BACKGROUND: Recent studies demonstrate increasing cardiovascular risk with progressive renal dysfunction. Previous studies investigating GP IIb/IIIa antagonist use have excluded patients with renal dysfunction.
METHODS: Patients presenting with ACS between January 1999 and May 2000 were identified, and data on demographics, in-hospital management, and clinical events were collected using standardized definitions. Patients were stratified according to renal function assessed by calculated creatinine clearance (CrCl) at presentation. Primary outcome measures included in-hospital mortality and major bleeding events.
RESULTS: Renal insufficiency was present in 312 of 889 patients. There were 40 in-hospital deaths. In non-dialysis-dependent patients, as CrCl worsened, there was a decline in utilization of routine diagnostics and therapeutics, an increase in in-hospital mortality (p = 0.002), and an increase in major bleeding (p = 0.03). Although the use of GP IIb/IIIa antagonists was associated with an increase in major bleeding (p < 0.001), there was a protective effect on in-hospital mortality (p = 0.04) after controlling for CrCl.
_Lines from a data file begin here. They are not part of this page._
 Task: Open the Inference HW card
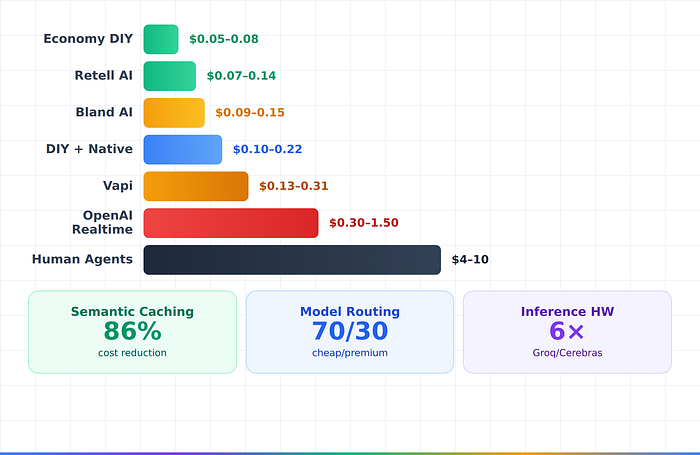click(x=567, y=332)
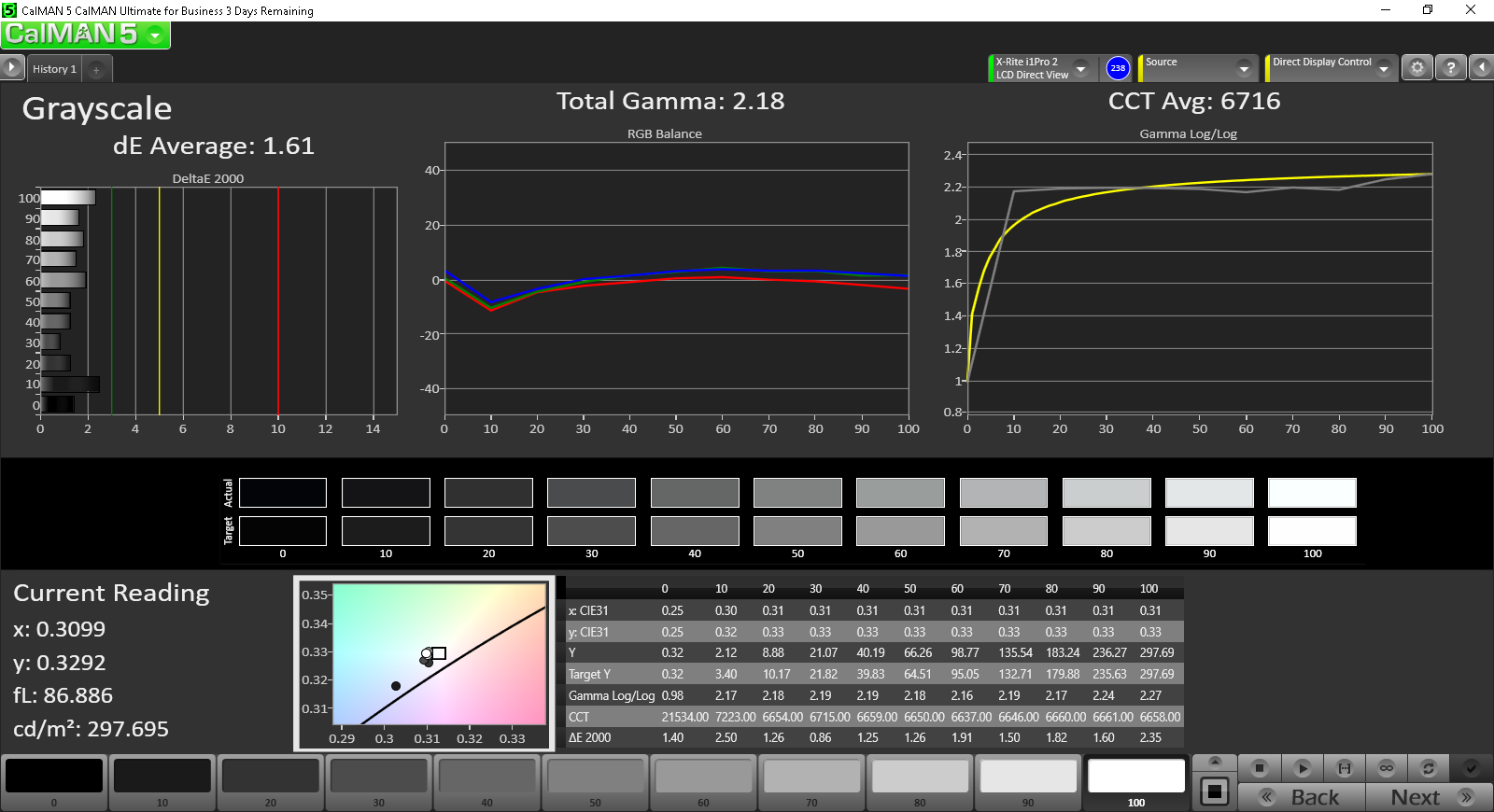
Task: Click the stop measurement icon
Action: (1259, 768)
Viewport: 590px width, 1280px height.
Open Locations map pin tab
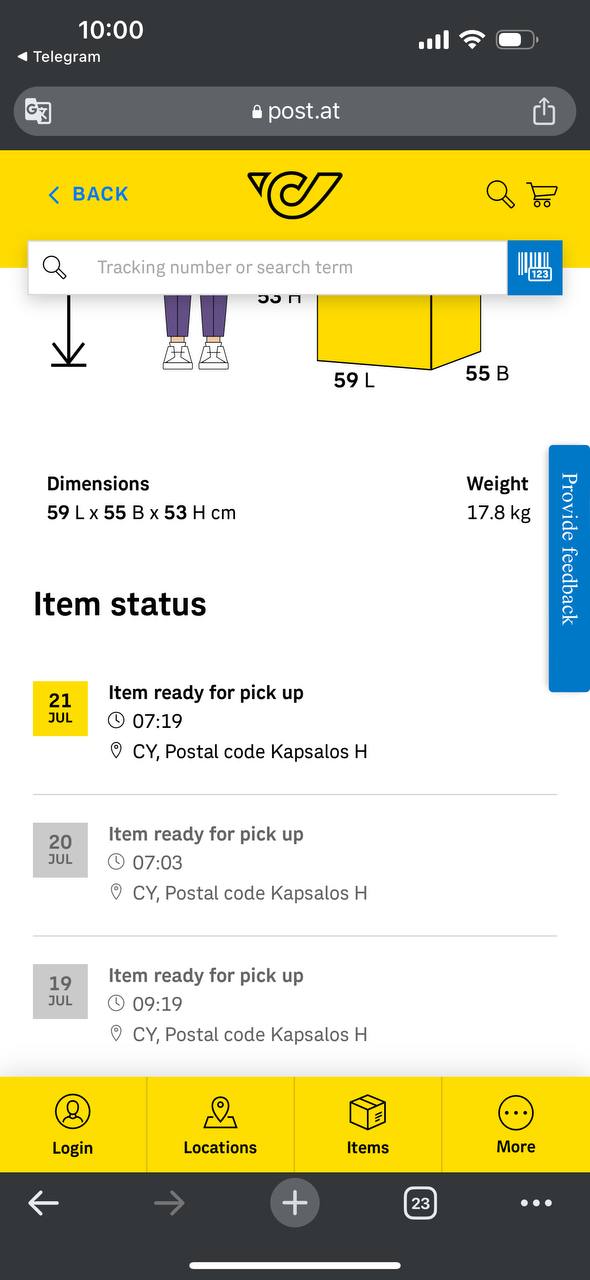[x=220, y=1125]
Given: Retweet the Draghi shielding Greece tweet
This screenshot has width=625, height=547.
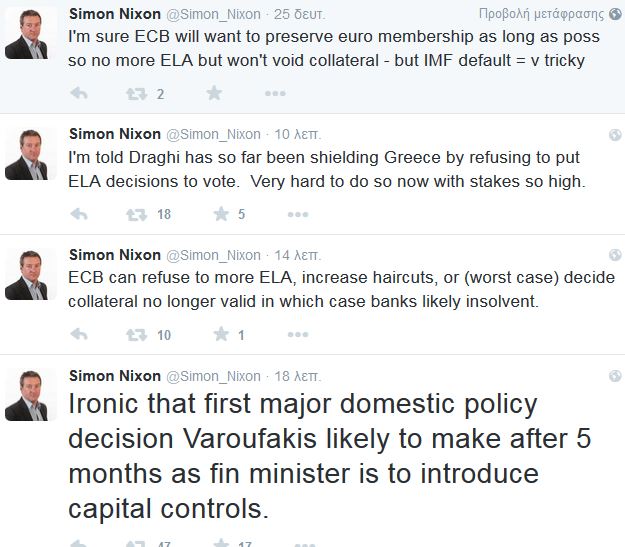Looking at the screenshot, I should [x=135, y=214].
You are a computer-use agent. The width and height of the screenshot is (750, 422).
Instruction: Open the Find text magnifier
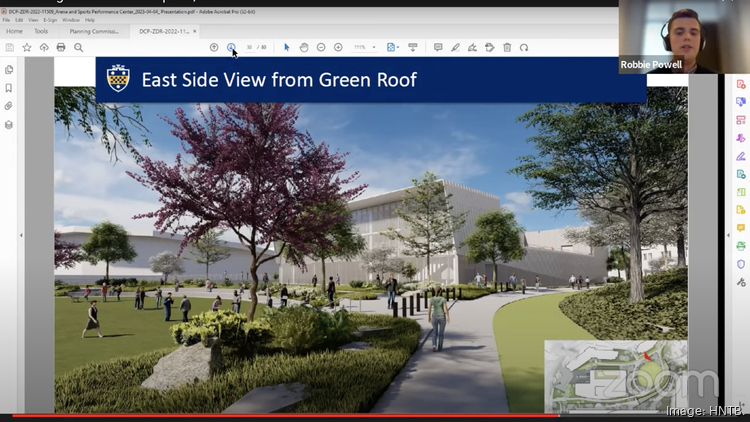pos(78,47)
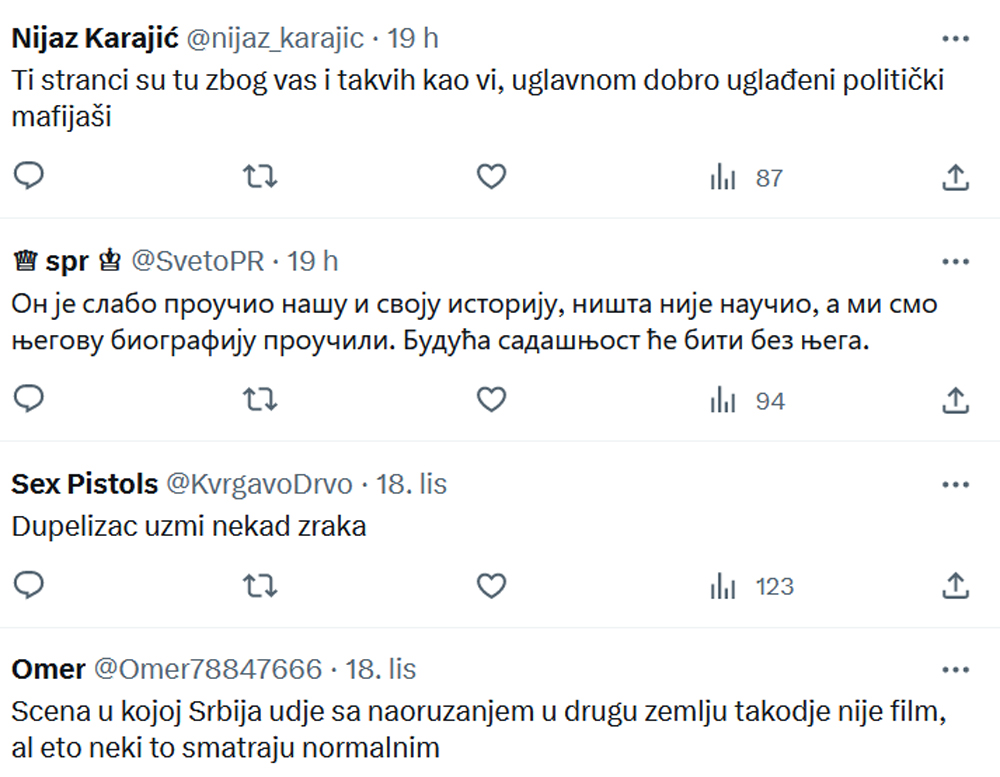View analytics showing 123 views
The width and height of the screenshot is (1000, 777).
[751, 586]

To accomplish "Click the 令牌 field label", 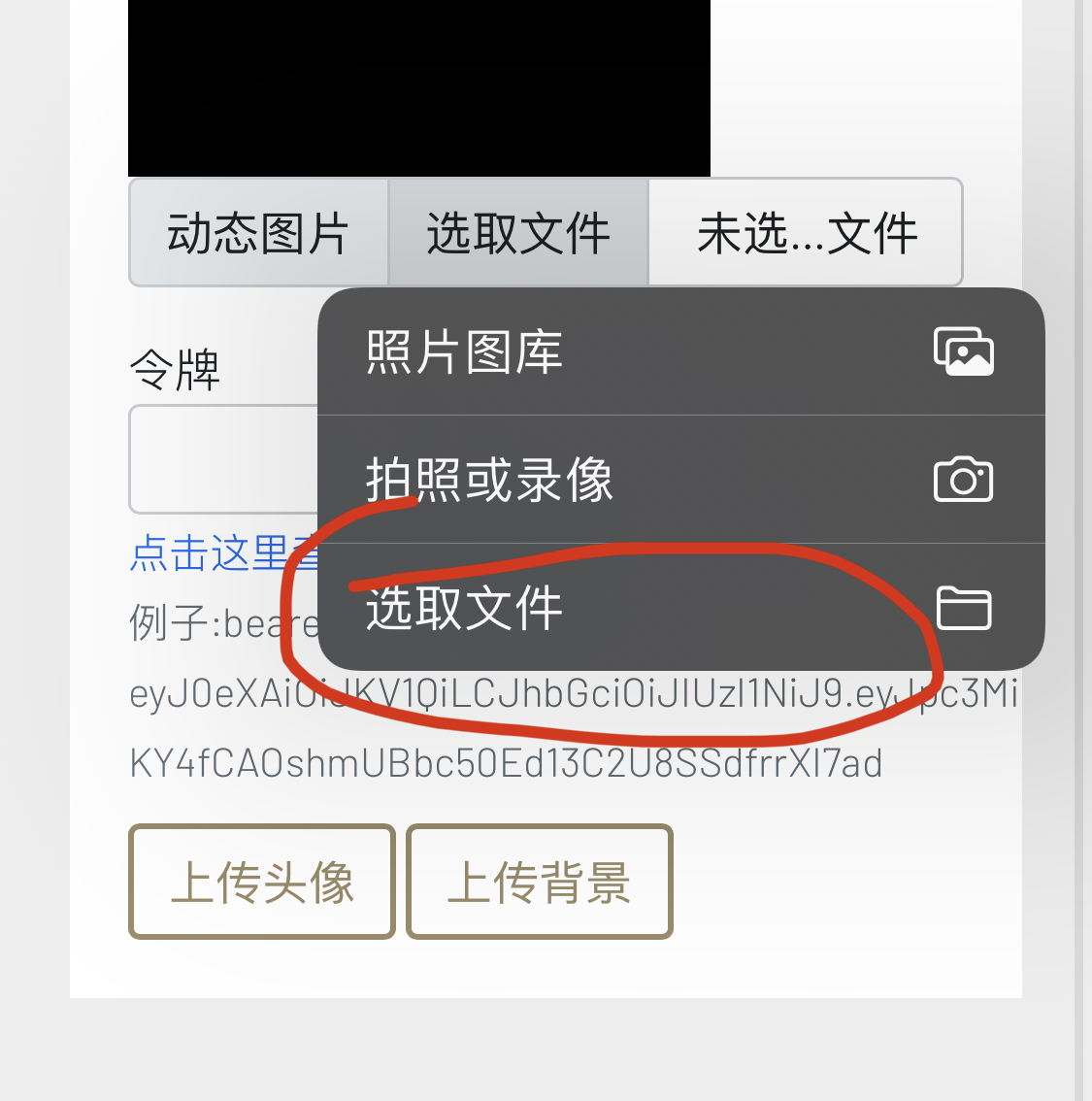I will (175, 369).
CONCLUSIONS: Renal dysfunction is present in a substantial proportion of patients with ACS and is associated with increased in-hospital death. Although GP IIb/IIIa antagonist use in patients with ACS and renal insufficiency resulted in increased bleeding events, its administration was associated with a decreased risk of in-hospital mortality. These preliminary findings need to be confirmed in future randomized clinical trials.